# [What you need to do]
A) List every year mentioned in the staph infection report, in the order each first appears.
B) Reproduce the passage of the staph infection report between "More than 119,000" and "protect their patients.", inclusive.
C) Carry on writing the staph infection report after its final sentence.

# [Source document]

More than 119,000 people suffered from bloodstream Staphylococcus aureus (staph) infections in the United States in 2017 – and nearly 20,000 died, according to a new Vital Signs report released today by the Centers for Disease Control and Prevention (CDC).
The findings show that hospital infection control efforts successfully reduced rates of serious staph infections in the U.S. Recent data, however, show that this success is slowing and staph still threatens patients.
The new data reflect rates for all Staphylococcus aureus infections: methicillin-resistant Staphylococcus aureus (MRSA) and methicillin-susceptible Staphylococcus aureus (MSSA). While MRSA is often better known, the report underscores that all staph can be deadly and that healthcare providers and administrators can take prevention steps to protect their patients.
According to electronic health record data from more than 400 acute care hospitals and population-based surveillance data from CDC’s Emerging Infections Program, MRSA bloodstream infections in healthcare settings decreased nationally by approximately 17 percent each year between 2005 and 2012. These reductions have recently started to stall, causing concern. The report also showed an almost 4 percent increase in MSSA infections that started outside of a healthcare setting each year from 2012 to 2017.
The rise in staph infections in the community may be linked to the opioid crisis. As reported by CDC last year, 9 percent of all serious staph infections in 2016 happened in people who inject drugs — up from 4 percent in 2011. Patients presenting with recurring staph infections should prompt healthcare providers to consider whether injection drug use could be the cause. To decrease staph infections in people who inject drugs, healthcare providers should link patients to drug-addiction treatment services and provide information on safe injection practices, wound care, and how to recognize early signs of infection.

# [Data supplied]
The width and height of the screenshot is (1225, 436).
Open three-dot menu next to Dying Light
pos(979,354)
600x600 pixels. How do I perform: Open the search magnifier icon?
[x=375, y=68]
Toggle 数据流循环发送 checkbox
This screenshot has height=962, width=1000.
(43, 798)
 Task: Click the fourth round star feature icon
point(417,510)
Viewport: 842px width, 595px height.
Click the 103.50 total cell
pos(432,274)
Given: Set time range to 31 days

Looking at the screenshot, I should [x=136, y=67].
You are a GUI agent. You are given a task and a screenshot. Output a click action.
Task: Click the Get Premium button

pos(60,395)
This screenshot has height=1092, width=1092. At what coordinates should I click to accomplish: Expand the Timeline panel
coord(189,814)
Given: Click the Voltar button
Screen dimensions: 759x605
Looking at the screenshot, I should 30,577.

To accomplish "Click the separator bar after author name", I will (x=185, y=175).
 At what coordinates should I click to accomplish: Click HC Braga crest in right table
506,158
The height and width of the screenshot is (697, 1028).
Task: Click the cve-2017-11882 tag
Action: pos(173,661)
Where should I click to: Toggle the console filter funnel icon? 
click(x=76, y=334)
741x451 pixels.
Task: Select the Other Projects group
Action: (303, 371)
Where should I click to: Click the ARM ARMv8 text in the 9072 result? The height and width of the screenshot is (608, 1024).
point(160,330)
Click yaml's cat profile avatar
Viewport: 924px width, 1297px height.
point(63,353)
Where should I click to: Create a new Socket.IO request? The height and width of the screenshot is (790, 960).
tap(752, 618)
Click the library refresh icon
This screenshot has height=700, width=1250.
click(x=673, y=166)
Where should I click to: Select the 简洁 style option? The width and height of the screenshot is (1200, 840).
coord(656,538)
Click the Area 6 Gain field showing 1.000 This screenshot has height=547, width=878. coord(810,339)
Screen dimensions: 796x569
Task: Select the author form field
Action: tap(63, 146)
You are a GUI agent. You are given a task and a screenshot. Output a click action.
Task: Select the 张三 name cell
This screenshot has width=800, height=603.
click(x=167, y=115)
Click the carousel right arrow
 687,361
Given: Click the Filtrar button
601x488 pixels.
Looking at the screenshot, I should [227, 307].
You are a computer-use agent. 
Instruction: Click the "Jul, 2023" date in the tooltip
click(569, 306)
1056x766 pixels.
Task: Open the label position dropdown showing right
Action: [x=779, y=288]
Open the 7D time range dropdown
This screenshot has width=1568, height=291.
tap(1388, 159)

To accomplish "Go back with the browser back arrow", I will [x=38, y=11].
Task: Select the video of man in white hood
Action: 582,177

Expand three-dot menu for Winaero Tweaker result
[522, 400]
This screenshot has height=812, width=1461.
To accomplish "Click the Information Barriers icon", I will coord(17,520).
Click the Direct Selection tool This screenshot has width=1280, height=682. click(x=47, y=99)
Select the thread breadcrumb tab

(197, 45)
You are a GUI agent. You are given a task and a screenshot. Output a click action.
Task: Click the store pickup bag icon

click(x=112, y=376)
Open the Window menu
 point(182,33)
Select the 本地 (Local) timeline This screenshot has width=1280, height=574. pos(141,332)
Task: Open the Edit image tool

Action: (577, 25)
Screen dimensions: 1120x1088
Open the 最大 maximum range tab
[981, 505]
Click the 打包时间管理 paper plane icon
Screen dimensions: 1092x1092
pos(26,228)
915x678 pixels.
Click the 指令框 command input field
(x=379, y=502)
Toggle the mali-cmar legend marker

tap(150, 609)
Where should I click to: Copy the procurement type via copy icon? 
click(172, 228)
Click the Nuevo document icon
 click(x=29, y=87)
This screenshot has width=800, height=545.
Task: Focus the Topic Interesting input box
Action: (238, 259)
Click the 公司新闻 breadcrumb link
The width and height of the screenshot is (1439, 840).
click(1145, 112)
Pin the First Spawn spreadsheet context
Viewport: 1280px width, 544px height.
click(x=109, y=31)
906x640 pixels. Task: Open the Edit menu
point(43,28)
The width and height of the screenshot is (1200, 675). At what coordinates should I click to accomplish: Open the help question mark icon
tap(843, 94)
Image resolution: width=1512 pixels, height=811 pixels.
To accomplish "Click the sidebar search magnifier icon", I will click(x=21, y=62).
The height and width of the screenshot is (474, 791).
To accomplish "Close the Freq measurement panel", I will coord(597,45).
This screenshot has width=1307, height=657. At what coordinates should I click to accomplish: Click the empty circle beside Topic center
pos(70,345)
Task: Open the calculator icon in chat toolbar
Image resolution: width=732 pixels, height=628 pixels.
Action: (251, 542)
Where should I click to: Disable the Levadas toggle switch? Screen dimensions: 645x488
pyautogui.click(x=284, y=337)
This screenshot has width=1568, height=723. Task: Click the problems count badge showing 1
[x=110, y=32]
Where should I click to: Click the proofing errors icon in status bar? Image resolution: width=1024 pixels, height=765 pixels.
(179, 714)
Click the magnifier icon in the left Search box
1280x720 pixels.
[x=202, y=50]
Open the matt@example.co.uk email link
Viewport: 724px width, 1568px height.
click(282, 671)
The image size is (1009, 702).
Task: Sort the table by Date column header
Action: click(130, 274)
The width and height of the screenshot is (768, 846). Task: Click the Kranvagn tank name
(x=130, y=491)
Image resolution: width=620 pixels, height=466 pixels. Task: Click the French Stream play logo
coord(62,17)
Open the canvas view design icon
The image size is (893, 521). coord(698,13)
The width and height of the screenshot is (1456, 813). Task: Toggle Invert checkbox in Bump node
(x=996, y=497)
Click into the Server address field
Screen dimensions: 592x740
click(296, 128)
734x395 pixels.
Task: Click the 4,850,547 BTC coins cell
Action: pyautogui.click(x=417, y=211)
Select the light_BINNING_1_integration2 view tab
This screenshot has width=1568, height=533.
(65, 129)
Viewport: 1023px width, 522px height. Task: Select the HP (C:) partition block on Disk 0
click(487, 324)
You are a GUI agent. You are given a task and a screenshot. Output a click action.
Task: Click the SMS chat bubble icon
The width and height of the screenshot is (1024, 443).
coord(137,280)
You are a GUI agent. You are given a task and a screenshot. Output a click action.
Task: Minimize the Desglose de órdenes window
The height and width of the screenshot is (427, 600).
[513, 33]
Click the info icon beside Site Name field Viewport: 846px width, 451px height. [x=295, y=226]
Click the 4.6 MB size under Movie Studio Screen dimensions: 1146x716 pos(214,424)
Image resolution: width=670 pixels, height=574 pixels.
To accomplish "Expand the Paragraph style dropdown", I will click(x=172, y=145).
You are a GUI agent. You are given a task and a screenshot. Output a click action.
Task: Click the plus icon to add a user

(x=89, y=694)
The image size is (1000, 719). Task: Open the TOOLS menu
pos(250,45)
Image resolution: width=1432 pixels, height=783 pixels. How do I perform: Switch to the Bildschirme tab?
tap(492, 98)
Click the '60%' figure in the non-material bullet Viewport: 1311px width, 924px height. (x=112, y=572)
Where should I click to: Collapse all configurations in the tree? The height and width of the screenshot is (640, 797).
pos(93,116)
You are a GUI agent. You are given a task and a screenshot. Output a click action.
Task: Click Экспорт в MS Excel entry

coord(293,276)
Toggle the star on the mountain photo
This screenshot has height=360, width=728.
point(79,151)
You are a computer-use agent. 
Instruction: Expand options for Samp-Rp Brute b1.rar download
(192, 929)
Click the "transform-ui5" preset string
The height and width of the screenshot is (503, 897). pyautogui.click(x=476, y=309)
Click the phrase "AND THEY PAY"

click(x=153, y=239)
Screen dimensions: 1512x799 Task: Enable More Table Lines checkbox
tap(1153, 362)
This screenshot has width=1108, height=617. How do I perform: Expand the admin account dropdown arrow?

# [Answers for this exercise]
A) 2017, 2005, 2012, 2016, 2011

B)
More than 119,000 people suffered from bloodstream Staphylococcus aureus (staph) infections in the United States in 2017 – and nearly 20,000 died, according to a new Vital Signs report released today by the Centers for Disease Control and Prevention (CDC).
The findings show that hospital infection control efforts successfully reduced rates of serious staph infections in the U.S. Recent data, however, show that this success is slowing and staph still threatens patients.
The new data reflect rates for all Staphylococcus aureus infections: methicillin-resistant Staphylococcus aureus (MRSA) and methicillin-susceptible Staphylococcus aureus (MSSA). While MRSA is often better known, the report underscores that all staph can be deadly and that healthcare providers and administrators can take prevention steps to protect their patients.

C)
Robert Redfield, MD, CDC Director
“Staph infections are a serious threat and can be deadly,” said CDC Director Robert Redfield, M.D. “U.S. hospitals have made significant progress, but this report tells us that all staph infections must remain a prevention priority for healthcare providers.”
Protecting people from serious staph infections
Staph is a type of germ often found on human skin and on surfaces and objects that touch the skin. While the germ does not always harm people, it can get into the bloodstream and cause serious infections, which can lead to sepsis or death.
The risk for serious staph infection is greatest when people stay in healthcare facilities or have surgery, when medical devices are placed in their body, when they inject drugs, or when they come into close contact with someone who has staph. To reduce the spread of staph in the community, everyone should keep their hands clean, cover wounds, and avoid sharing items that contact skin, like towels, razors, and needles to prevent the spread of staph.
Healthcare providers and administrators can protect people by making staph prevention a priority. This includes implementing CDC recommendations, including the use of Contact Precautions (gloves and gowns), continually reviewing their facility infection data available from CDC’s National Healthcare Safety Network (NHSN), and considering other interventions if they are not meeting infection reduction goals.
Based on the facility, additional prevention measures could include screening patients at high risk, or decolonization (special bathing or medication that reduces germs people may carry and spread) at high risk periods or for certain types of procedures. Several healthcare systems in the United States have reported success after tailoring their approach to staph.
Athena Kourtis, MD, PhD, MPH, Division of Healthcare Quality Promotion
“We know infection prevention and control works but it’s not one-size-fits-all. Additional strategies, including decolonization, for example, may be needed in certain circumstances and patients, to ensure optimal prevention and the best outcome for the patients,” said Athena Kourtis, M.D, PhD, MPH, Associate Director for Data Activities in CDC’s Division of Healthcare Quality Promotion.